▶ **RECORD EXTRACTS**:
BEGIN
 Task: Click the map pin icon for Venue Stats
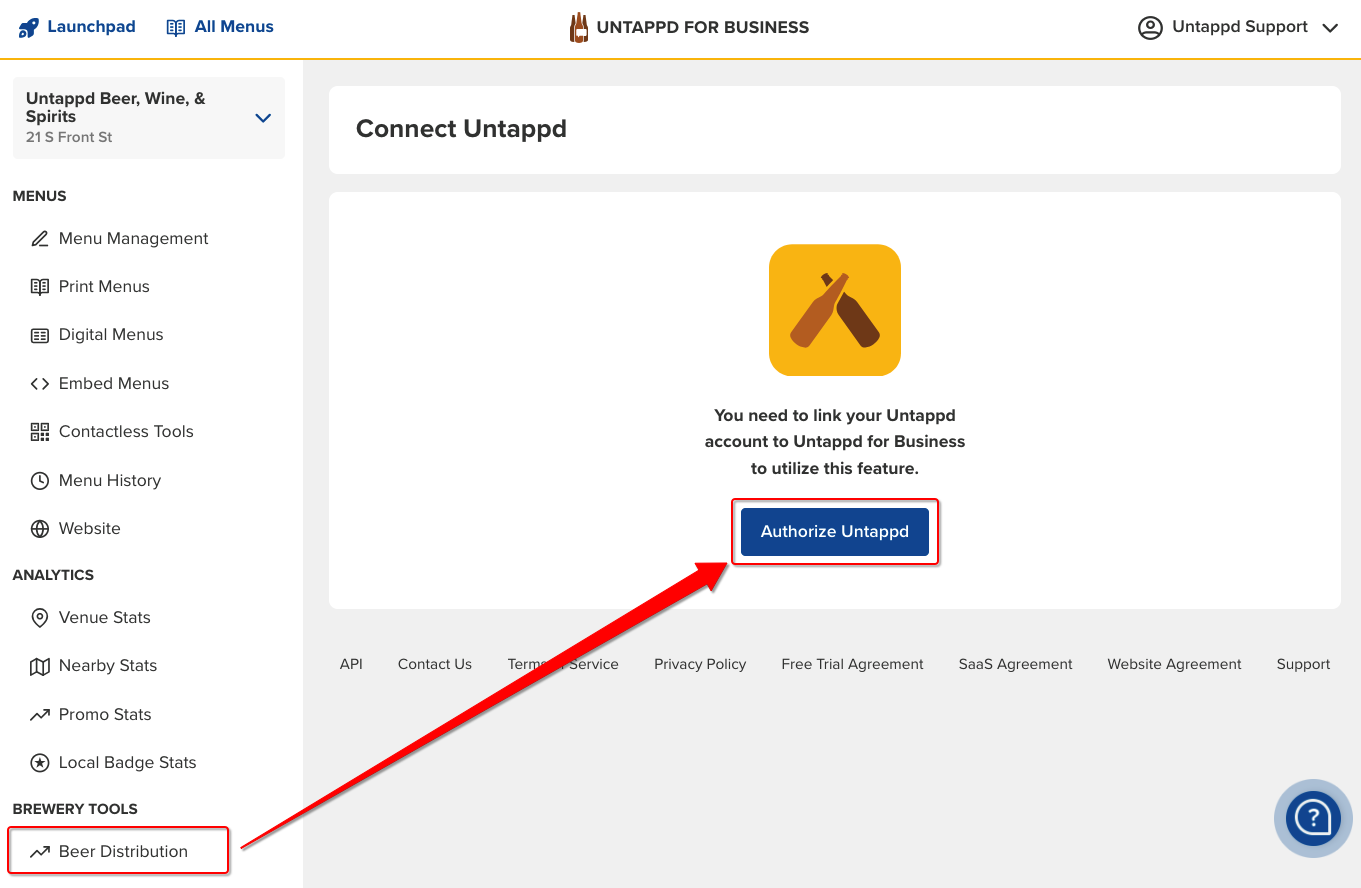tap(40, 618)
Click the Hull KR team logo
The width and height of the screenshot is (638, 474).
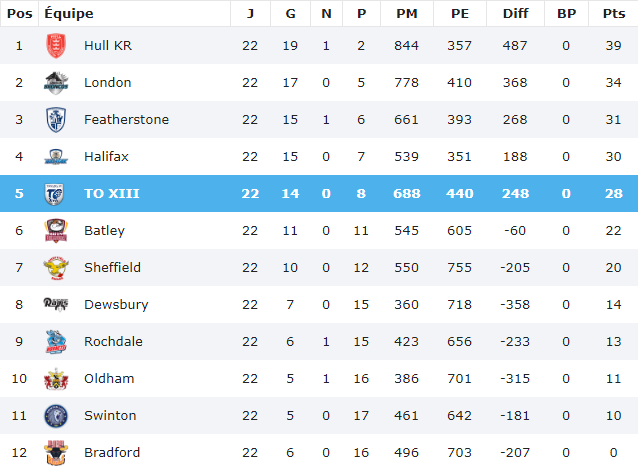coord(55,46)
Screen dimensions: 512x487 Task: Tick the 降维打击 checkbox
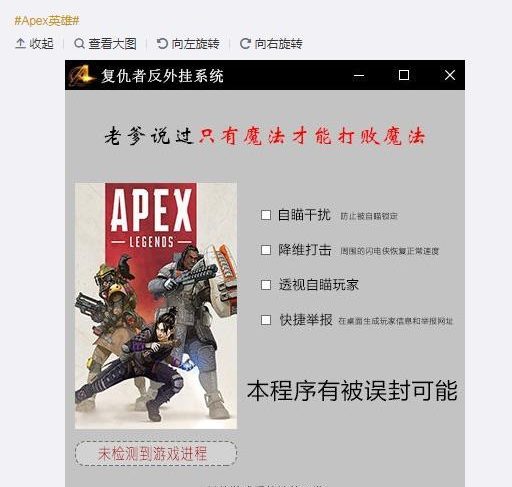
END
▶ **TASK INSTRUCTIONS**: Give back the whole listing exactly, without pictures.

▶ **RESPONSE AREA**:
 Task: Click the map pin icon for Venue Stats
tap(40, 618)
Click the Hull KR team logo
The width and height of the screenshot is (638, 474).
coord(55,46)
Screen dimensions: 512x487 Task: Tick the 降维打击 checkbox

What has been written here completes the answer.